Unless the node has multiple GPUs, only a single GPU enabled deployment can run per node, assuming the node has a single GPU. This means that the nvidia_gpu_exporter cannot be run as a separate deployment or as a sidecar because it will be unable to schedule the GPU.

Driver Installation

This is a particularly vague area in Nvidia's fragmented documentation and while there are several articles online outlining Nvidia driver installation on Ubuntu and other distros, there is little that explains how this works in managed Kubernetes.

Containerized setups require:

  • Nvidia GPU drivers for the specific Linux distribution
  • Nvidia Container Toolkit

In AKS this manifests as:

  • The AKS node Ubuntu image already packages the GPU drivers, here.
  • The Nvidia Device Plugin exposes the GPU to containers requesting GPU resources.

Testing locally and within several VMs on Azure confirms that the drivers are packaged with the VM image and do not need to be installed separately.
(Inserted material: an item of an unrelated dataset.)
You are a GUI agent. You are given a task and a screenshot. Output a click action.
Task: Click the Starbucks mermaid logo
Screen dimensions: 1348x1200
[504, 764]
For example running a Docker image locally with no GPU drivers using docker exec -ti confirms no drivers present in /usr/lib/x86_64-linux-gnu.

Running the same image on an AKS GPU node reveals the following GPU driver files, confirming the driver injection using node OS image and Nvidia Driver Plugin.
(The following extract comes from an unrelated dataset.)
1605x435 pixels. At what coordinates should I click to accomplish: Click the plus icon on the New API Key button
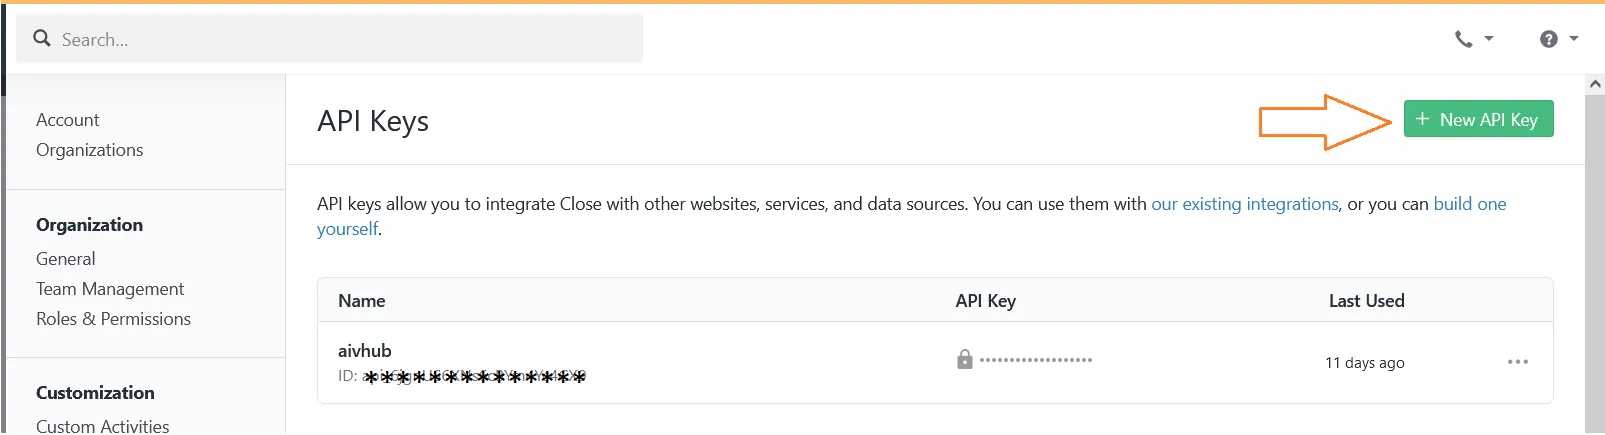click(x=1422, y=119)
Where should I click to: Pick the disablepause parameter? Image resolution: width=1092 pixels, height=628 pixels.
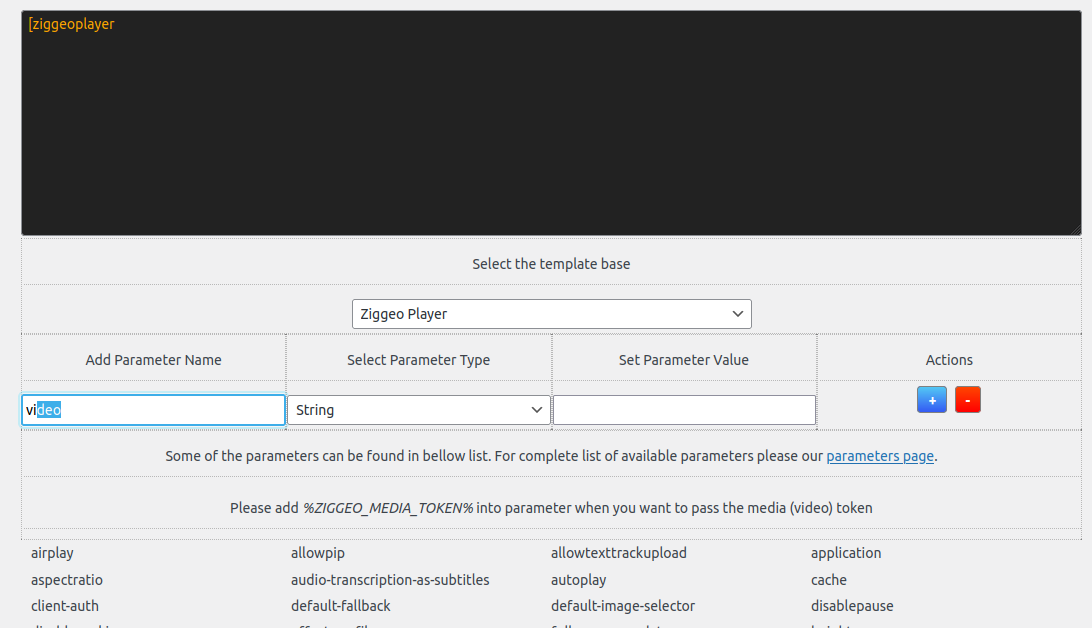coord(852,606)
libnvidia-allocator.so.1 -> libnvidia-allocator.so.470.57.02
libnvidia-allocator.so.470.57.02
libnvidia-cfg.so.1 -> libnvidia-cfg.so.470.57.02
libnvidia-cfg.so.470.57.02
libnvidia-compiler.so.470.57.02
libnvidia-ml.so.1 -> libnvidia-ml.so.470.57.02
libnvidia-ml.so.470.57.02
libnvidia-opencl.so.1 -> libnvidia-opencl.so.470.57.02
libnvidia-opencl.so.470.57.02
libnvidia-ptxjitcompiler.so.1 -> libnvidia-ptxjitcompiler.so.470.57.02
libnvidia-ptxjitcompiler.so.470.57.02

Additionally, we can now see the following in /usr/bin

nvidia-cuda-mps-control
nvidia-cuda-mps-server
nvidia-debugdump
nvidia-persistenced
nvidia-smi

Packaging and Deployment

Taking the above into account, we can embed the /usr/bin/nvidia_gpu_exporter into a GPU enabled deployment through a multi-stage Docker build using the utkuozdemir/nvidia_gpu_exporter:0.5.0 as the base image.
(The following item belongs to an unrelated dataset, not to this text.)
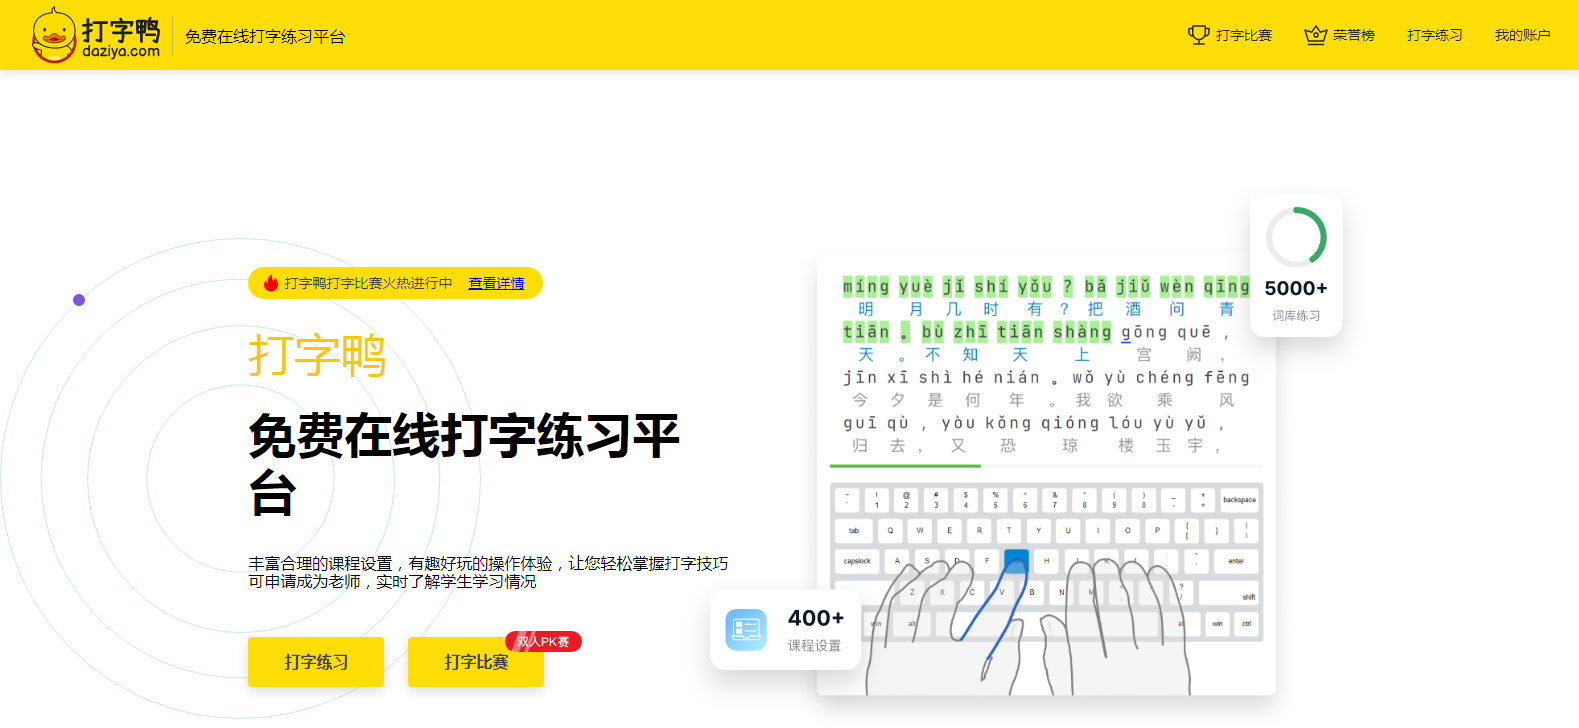Click the green circular progress ring
The image size is (1579, 728).
point(1296,237)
Extending the Docker entrypoint with:

/usr/bin/nvidia_gpu_exporter --web.listen-address=:9835 --web.telemetry-path=/metrics --nvidia-smi-command=nvidia-smi --log.level=info --query-field-names=AUTO --log.format=logfmt &

This reduces overall complexity, inherits the packaged drivers & nvidia-smi, and most importantly leverages the same GPU resource request as the deployment/GPU you are trying to monitor.

It is recommended to add logic to only start the nvidia_gpu_exporter if an Nvidia GPU is detected.